Em tempo de declaração de Imposto de Renda, os cibercriminosos estão disparando iscas para atrair incautos. "Os piratas podem acabar induzindo a pessoa a baixar um programa, dizendo que ele é o da Receita Federal", diz Mariano Sumrell, da Winco.

Com essa armadilha, eles buscam ter acesso a informações que constam na própria declaração do imposto, como dados bancários, dados pessoais restritos e outras informações financeiras, diz a especialista em direito digital Vivian Pratti, do Patricia Peck Pinheiro Advogados. Ela explica que tais informações podem servir para a aplicação de golpes, para a venda de tais informações ou até mesmo para crimes "não digitais", como sequestros.

Cair em algumas dessas tentações é prejuízo garantido. Pratti diz que, caso haja algum incidente, não é bom mexer no computador, para que não se percam possíveis provas a serem colhidas para identificar o autor dos golpes. Além disso, é necessário registrar um boletim de ocorrência, para evitar ter que arcar com responsabilidades mais tarde.

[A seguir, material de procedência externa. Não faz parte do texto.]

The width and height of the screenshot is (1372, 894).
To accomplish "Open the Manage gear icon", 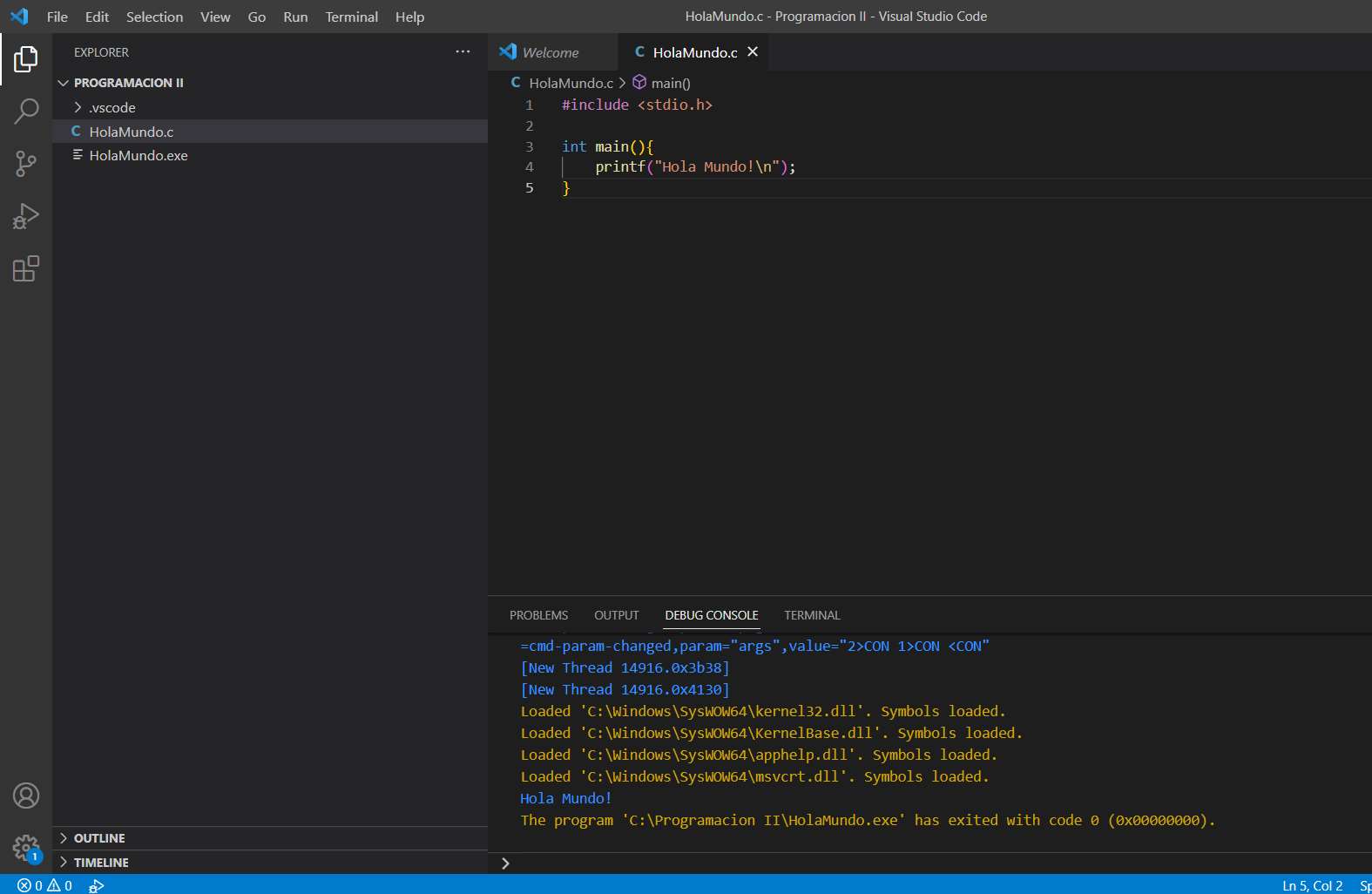I will 26,847.
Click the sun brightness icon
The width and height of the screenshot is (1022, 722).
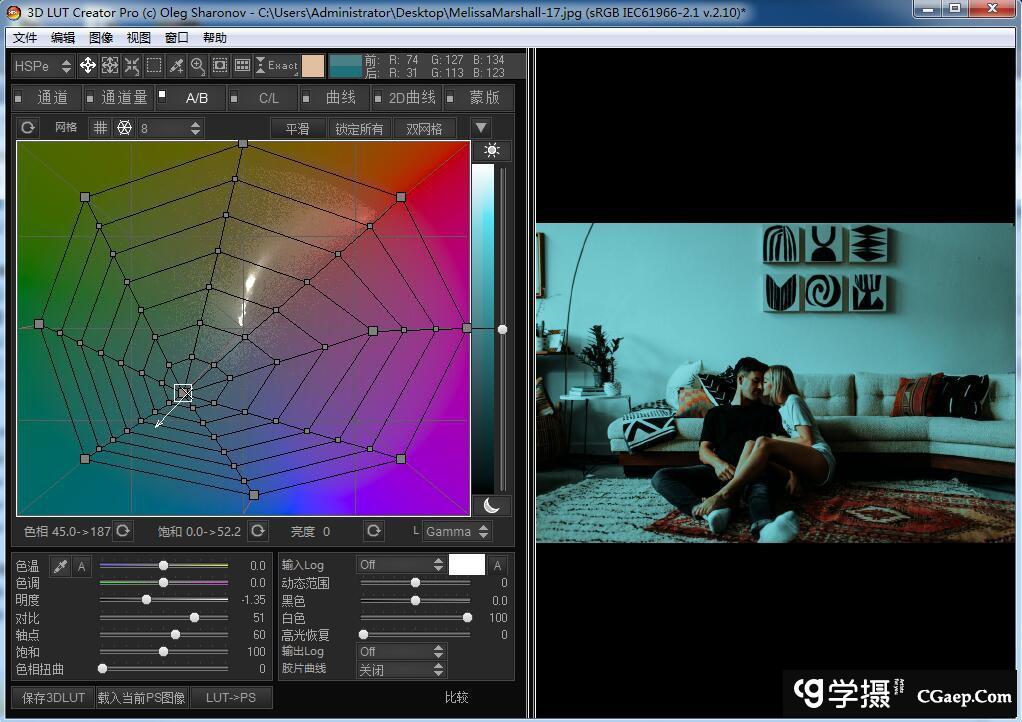pyautogui.click(x=491, y=150)
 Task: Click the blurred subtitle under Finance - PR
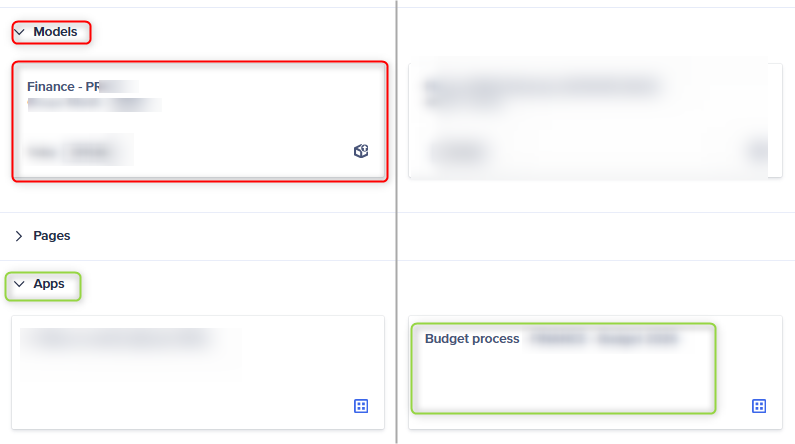pyautogui.click(x=95, y=105)
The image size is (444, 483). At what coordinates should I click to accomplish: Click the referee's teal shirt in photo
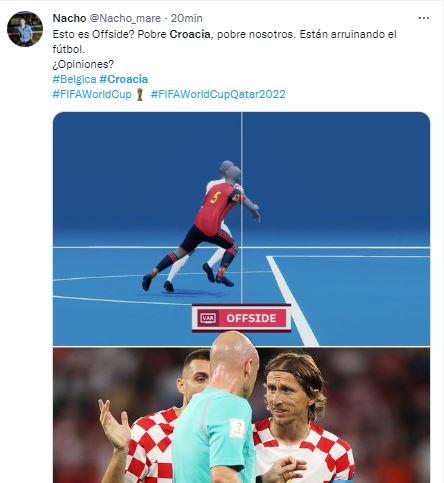tap(213, 437)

Mas o seu dinheiro só volta ao seu bolso se você conseguir provar que tomou os cuidados necessários na hora da declaração e, mesmo assim, foi infectado e sofreu um dano, explica a especialista. "Se o contribuinte comprovar que não teve culpa, ele pode tomar as medidas cabíveis para reaver os prejuízos decorrentes das falhas no momento da declaração, mas isso dependerá de provas."

Como não vai ser fácil, previna-se. "Não é bom confiar em todos os links que você recebe", ressalva Sumrell.

Outro cuidado a ser tomado é de qual site baixar o programa da Receita Federal. Além do site oficial (www.receita.fazenda.gov.br), é possível fazer o download em sites como o superdownloads.com.br. Em bit.ly/ir2010especial, veja especial da Folha Online com links para o software.

Pratti também recomenda evitar o uso de computadores públicos para fazer a declaração, já que não é possível determinar com certeza o nível de segurança da máquina. Caso isso não seja possível, apague os registros do uso. Ela também indica que o contribuinte arquive o comprovante eletrônico de envio da declaração por cinco anos.

Além disso, tome as medidas de praxe, como manter antivírus e programas atualizados.

A Kaspersky detectou um tipo de e-mail dos que circulam pela rede simulando ser enviado pela Receita Federal (twitpic.com/168739/full).

Na mensagem, o usuário é convidado a fazer uma verificação de dados baixando e executando um programa que supostamente faria uma verificação de CPF. Ao fazer o procedimento, o sistema será infectado, diz Fábio Assolini, analista de vírus da empresa.